## [The problem]
Extract the stretch of items from the line containing "is (1410, 840)." through the end of the items, and reproduce those lines without any change.

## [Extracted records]

------------------------------------

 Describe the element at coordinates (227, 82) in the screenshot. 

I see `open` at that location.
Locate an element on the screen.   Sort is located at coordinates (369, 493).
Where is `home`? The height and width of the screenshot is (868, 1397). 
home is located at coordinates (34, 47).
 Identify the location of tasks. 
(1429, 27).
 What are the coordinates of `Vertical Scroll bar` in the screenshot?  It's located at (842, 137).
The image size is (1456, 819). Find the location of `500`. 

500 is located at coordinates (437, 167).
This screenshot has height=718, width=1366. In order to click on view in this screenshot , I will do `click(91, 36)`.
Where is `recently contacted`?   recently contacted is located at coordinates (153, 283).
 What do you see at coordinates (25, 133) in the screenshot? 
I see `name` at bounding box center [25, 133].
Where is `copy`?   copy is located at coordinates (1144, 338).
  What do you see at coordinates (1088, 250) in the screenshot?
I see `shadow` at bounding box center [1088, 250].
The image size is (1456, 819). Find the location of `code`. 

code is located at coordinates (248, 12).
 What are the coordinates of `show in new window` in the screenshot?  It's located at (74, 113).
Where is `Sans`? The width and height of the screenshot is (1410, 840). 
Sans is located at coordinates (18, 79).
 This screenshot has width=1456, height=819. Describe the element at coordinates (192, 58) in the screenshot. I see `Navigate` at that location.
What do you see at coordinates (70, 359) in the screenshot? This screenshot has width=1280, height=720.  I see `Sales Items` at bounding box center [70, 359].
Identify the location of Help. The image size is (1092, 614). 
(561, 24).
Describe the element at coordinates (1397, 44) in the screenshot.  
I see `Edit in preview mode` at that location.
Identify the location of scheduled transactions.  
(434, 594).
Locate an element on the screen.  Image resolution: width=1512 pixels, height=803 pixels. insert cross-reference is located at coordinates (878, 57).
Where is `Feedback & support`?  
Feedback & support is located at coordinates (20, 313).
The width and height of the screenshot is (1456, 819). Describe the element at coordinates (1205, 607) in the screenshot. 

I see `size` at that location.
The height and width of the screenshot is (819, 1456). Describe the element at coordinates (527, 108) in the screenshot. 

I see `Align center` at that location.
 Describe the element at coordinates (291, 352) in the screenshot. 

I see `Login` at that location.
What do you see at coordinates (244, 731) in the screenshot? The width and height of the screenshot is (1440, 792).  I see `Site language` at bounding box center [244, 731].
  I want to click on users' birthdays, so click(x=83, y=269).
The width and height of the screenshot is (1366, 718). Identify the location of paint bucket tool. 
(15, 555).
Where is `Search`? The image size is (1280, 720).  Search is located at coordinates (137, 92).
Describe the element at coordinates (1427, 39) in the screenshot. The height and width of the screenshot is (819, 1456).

------------------------------------

## [Task response]
Where is `Sans`? The width and height of the screenshot is (1410, 840). 
Sans is located at coordinates (18, 79).
 This screenshot has width=1456, height=819. Describe the element at coordinates (192, 58) in the screenshot. I see `Navigate` at that location.
What do you see at coordinates (70, 359) in the screenshot? This screenshot has width=1280, height=720.  I see `Sales Items` at bounding box center [70, 359].
Identify the location of Help. The image size is (1092, 614). 
(561, 24).
Describe the element at coordinates (1397, 44) in the screenshot.  
I see `Edit in preview mode` at that location.
Identify the location of scheduled transactions.  
(434, 594).
Locate an element on the screen.  Image resolution: width=1512 pixels, height=803 pixels. insert cross-reference is located at coordinates (878, 57).
Where is `Feedback & support`?  
Feedback & support is located at coordinates (20, 313).
The width and height of the screenshot is (1456, 819). Describe the element at coordinates (1205, 607) in the screenshot. 

I see `size` at that location.
The height and width of the screenshot is (819, 1456). Describe the element at coordinates (527, 108) in the screenshot. 

I see `Align center` at that location.
 Describe the element at coordinates (291, 352) in the screenshot. 

I see `Login` at that location.
What do you see at coordinates (244, 731) in the screenshot? The width and height of the screenshot is (1440, 792).  I see `Site language` at bounding box center [244, 731].
  I want to click on users' birthdays, so click(x=83, y=269).
The width and height of the screenshot is (1366, 718). Identify the location of paint bucket tool. 
(15, 555).
Where is `Search`? The image size is (1280, 720).  Search is located at coordinates (137, 92).
Describe the element at coordinates (1427, 39) in the screenshot. The height and width of the screenshot is (819, 1456).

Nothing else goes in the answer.